> INFORMATION SHOWN
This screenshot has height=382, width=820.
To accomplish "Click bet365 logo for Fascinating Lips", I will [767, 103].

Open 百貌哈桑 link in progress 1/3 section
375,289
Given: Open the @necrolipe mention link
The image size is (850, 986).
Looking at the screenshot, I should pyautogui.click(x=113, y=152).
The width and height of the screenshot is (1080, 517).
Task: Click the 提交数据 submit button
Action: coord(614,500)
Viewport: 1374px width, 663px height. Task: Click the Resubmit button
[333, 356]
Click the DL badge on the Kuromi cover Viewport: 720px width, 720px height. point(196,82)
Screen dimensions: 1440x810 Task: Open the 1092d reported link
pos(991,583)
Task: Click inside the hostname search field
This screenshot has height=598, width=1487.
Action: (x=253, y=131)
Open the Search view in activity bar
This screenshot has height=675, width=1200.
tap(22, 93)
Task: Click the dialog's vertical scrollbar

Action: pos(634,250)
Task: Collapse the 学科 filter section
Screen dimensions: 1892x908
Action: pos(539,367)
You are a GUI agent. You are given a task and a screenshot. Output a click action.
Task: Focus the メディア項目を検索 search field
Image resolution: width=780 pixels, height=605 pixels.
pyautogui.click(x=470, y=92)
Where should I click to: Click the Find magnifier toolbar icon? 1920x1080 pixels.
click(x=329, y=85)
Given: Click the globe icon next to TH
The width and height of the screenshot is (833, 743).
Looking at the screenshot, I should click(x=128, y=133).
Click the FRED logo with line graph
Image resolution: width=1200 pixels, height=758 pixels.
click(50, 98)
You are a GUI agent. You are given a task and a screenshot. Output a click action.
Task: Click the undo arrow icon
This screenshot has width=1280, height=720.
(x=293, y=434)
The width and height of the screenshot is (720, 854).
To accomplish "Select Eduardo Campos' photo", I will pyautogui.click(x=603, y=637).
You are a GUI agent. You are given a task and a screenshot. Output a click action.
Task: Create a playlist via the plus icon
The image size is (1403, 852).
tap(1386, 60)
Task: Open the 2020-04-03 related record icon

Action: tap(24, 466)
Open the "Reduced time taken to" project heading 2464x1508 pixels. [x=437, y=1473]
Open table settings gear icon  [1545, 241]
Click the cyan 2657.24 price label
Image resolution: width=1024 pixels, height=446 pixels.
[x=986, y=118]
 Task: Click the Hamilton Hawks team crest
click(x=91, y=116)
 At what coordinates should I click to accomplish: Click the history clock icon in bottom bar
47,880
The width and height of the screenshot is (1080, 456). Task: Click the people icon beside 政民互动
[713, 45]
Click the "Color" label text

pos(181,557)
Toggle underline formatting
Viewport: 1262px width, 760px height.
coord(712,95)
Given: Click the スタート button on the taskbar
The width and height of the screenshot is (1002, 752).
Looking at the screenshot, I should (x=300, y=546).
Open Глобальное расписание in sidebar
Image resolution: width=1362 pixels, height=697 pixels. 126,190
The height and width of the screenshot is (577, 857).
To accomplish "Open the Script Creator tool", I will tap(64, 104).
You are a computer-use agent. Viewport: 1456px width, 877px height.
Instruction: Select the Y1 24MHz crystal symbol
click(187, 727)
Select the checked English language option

> TASK ITEM
Copy out the full set of entries without altering anything.

> ANSWER BOX
This screenshot has height=382, width=820.
To accomplish "Click bet365 logo for Fascinating Lips", I will [767, 103].

Open 百貌哈桑 link in progress 1/3 section
375,289
Given: Open the @necrolipe mention link
The image size is (850, 986).
Looking at the screenshot, I should pyautogui.click(x=113, y=152).
The width and height of the screenshot is (1080, 517).
Task: Click the 提交数据 submit button
Action: coord(614,500)
Viewport: 1374px width, 663px height. Task: Click the Resubmit button
[333, 356]
Click the DL badge on the Kuromi cover Viewport: 720px width, 720px height. point(196,82)
Screen dimensions: 1440x810 Task: Open the 1092d reported link
pos(991,583)
Task: Click inside the hostname search field
This screenshot has height=598, width=1487.
Action: (x=253, y=131)
Open the Search view in activity bar
This screenshot has height=675, width=1200.
tap(22, 93)
Task: Click the dialog's vertical scrollbar

Action: pos(634,250)
Task: Collapse the 学科 filter section
Screen dimensions: 1892x908
Action: pos(539,367)
You are a GUI agent. You are given a task and a screenshot. Output a click action.
Task: Focus the メディア項目を検索 search field
Image resolution: width=780 pixels, height=605 pixels.
pyautogui.click(x=470, y=92)
Where should I click to: Click the Find magnifier toolbar icon? 1920x1080 pixels.
click(x=329, y=85)
Given: Click the globe icon next to TH
The width and height of the screenshot is (833, 743).
Looking at the screenshot, I should click(x=128, y=133).
Click the FRED logo with line graph
Image resolution: width=1200 pixels, height=758 pixels.
click(50, 98)
You are a GUI agent. You are given a task and a screenshot. Output a click action.
Task: Click the undo arrow icon
This screenshot has width=1280, height=720.
(x=293, y=434)
The width and height of the screenshot is (720, 854).
To accomplish "Select Eduardo Campos' photo", I will pyautogui.click(x=603, y=637).
You are a GUI agent. You are given a task and a screenshot. Output a click action.
Task: Create a playlist via the plus icon
The image size is (1403, 852).
tap(1386, 60)
Task: Open the 2020-04-03 related record icon

Action: tap(24, 466)
Open the "Reduced time taken to" project heading 2464x1508 pixels. [x=437, y=1473]
Open table settings gear icon  [1545, 241]
Click the cyan 2657.24 price label
Image resolution: width=1024 pixels, height=446 pixels.
[x=986, y=118]
 Task: Click the Hamilton Hawks team crest
click(x=91, y=116)
 At what coordinates should I click to accomplish: Click the history clock icon in bottom bar
47,880
The width and height of the screenshot is (1080, 456). Task: Click the people icon beside 政民互动
[713, 45]
Click the "Color" label text

pos(181,557)
Toggle underline formatting
Viewport: 1262px width, 760px height.
coord(712,95)
Given: Click the スタート button on the taskbar
The width and height of the screenshot is (1002, 752).
Looking at the screenshot, I should (x=300, y=546).
Open Глобальное расписание in sidebar
Image resolution: width=1362 pixels, height=697 pixels. 126,190
The height and width of the screenshot is (577, 857).
To accomplish "Open the Script Creator tool", I will tap(64, 104).
You are a computer-use agent. Viewport: 1456px width, 877px height.
Instruction: Select the Y1 24MHz crystal symbol
click(187, 727)
Select the checked English language option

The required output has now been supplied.